I sat back for two years when the Dems and their leader had absolute control . It became obvious that these folks are bought and paid for by the same shadow rulers . Any distinction I used to make between the two parties has evaporated into thin air . If Obama caves in on the tax issue for the rich , I will not only disown him , but will actively work against him in 2012 . Ben Franklin was quite correct when he commented that we will only have a Republic if we can keep it . For now , Fox News and the Wall Street pimps and the real power brokers behind the scenes are ruling the roost . The real lovers of democracy and freedom are going to have to adopt much more radical means of protest , and have both parties in their sights when they do .

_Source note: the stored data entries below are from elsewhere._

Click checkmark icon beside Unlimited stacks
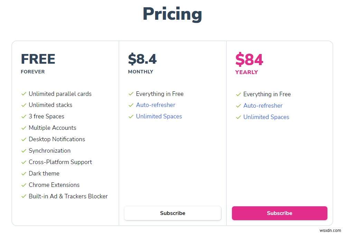 [24, 105]
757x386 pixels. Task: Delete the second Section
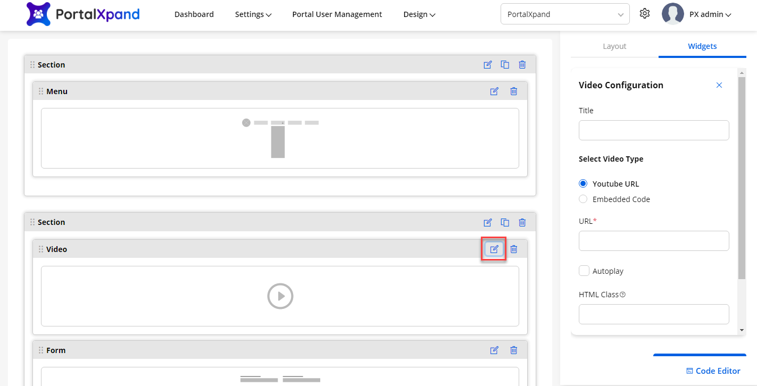click(522, 222)
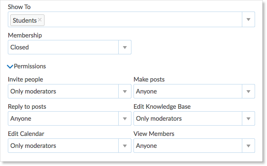Click Invite people Only moderators field
Viewport: 267px width, 166px height.
62,91
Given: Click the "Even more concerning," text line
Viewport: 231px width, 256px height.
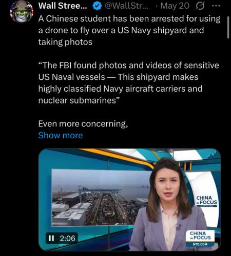Looking at the screenshot, I should [83, 124].
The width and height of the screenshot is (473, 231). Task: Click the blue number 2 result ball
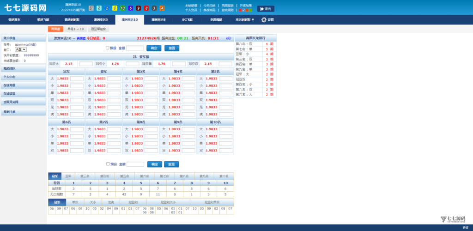tap(107, 8)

LEW, as my prior comments indicate, I too have lost faith in Obama. But there remain an obvious distinctions between the parties. Any Republican president will openly and enthusiastically torture people. Obama will share the blame for this because he has not prosecuted Bush, but they will do it, whereas Obama has, for the most part, stopped torturing. (I say "for the most part" because of the allegations concerning his formerly secret prison in Afghanistan.) We owe it to potential future victims of Republican torture to make preventing a Republican presidency a very high priority.
Also, any future Republican president would likely sign a bill to repeal Obama's health insurance reform, and people will die as a result.
It's not just the affluent. I know plenty of non-affluent people, including one who is dirt poor by US standards, who are exuberant cheerleaders for low or nonexistent taxation on the richest Americans.